Tout comme elle, Eileen Fisher, designer et P-DG de la société de vêtements éponyme, essaie de trouver un équilibre entre authenticité et pertinence. Reconnaissant que la « fast fashion » (mode rapide) tue la planète – le secteur de l’habillement est le deuxième plus grand pollueur au monde après le pétrole, Eileen Fisher est une pionnière de la « slow fashion » (mode lente) en introduisant des modèles moins nombreux mais plus durables. En 1997, elle a mis en place un département de la conscience sociale (une première mondiale) qui sensibilise et soutient les femmes à travers des initiatives sociales qui améliorent leur bien-être. Elle a créé de meilleures conditions de travail pour ses sous-traitants dans les pays en développement, en les rémunérant au-dessus de la moyenne du secteur. Dans le but de devenir l’entreprise de vêtements la plus durable au monde, Eileen Fisher a investi dans les matières premières bio, a éliminé les colorants chimiques, et a réduit considérablement l’utilisation de l’eau dans la production. Elle incite ses clients à rapporter leurs vieux vêtements qui sont ensuite « surcyclés » en de beaux nouveaux produits grâce au talent de jeunes créateurs.

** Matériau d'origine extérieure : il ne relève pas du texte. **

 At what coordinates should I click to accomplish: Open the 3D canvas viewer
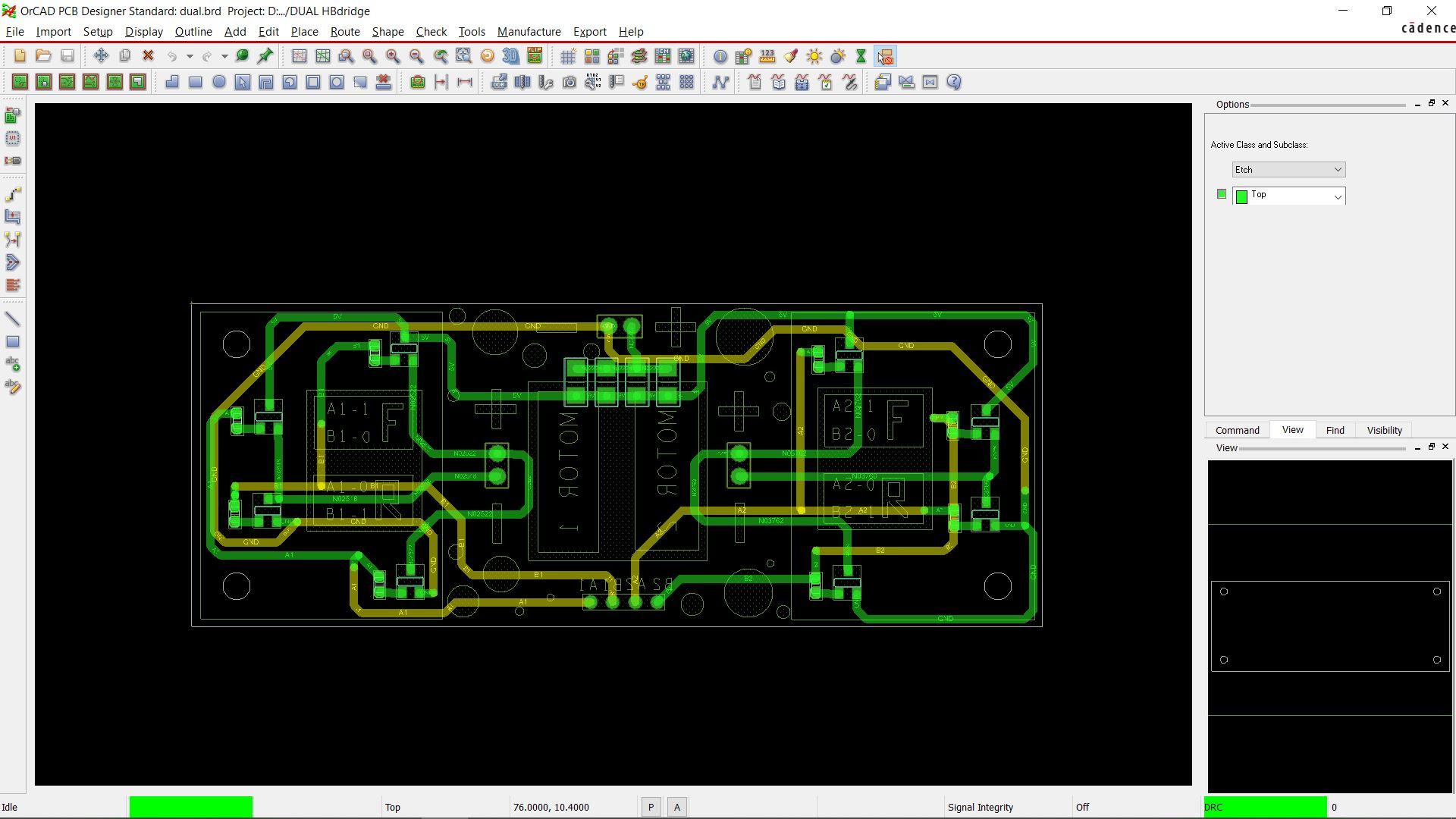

3- Intégrer les émotions, la logique et l’intuition dans la prise de décision
Les dirigeants sages décident à la fois avec clarté éthique et pragmatisme. Ils utilisent leur boussole intérieure pour identifier ce qui est bien ou mal dans une situation donnée, mais aussi dans un contexte plus large lié à une noble cause. Ils agissent avec prudence et ne laissent pas des émotions fortes, comme la peur ou la cupidité, façonner leurs décisions. Mais ils savent aussi écouter leur cœur, siège de la compassion et de l’intuition (il est important de distinguer l’intuition de l’instinct : l’instinct est façonné par les expériences passées tandis que l’intuition émerge en intégrant les expériences passées, doublées de perspectives futures, dans le contexte présent). Ils décident avec discernement, font preuve de bon jugement en période de crise et prennent une décision éthique et sensée en y mettant leur corps, leur cœur, leur esprit et leur âme.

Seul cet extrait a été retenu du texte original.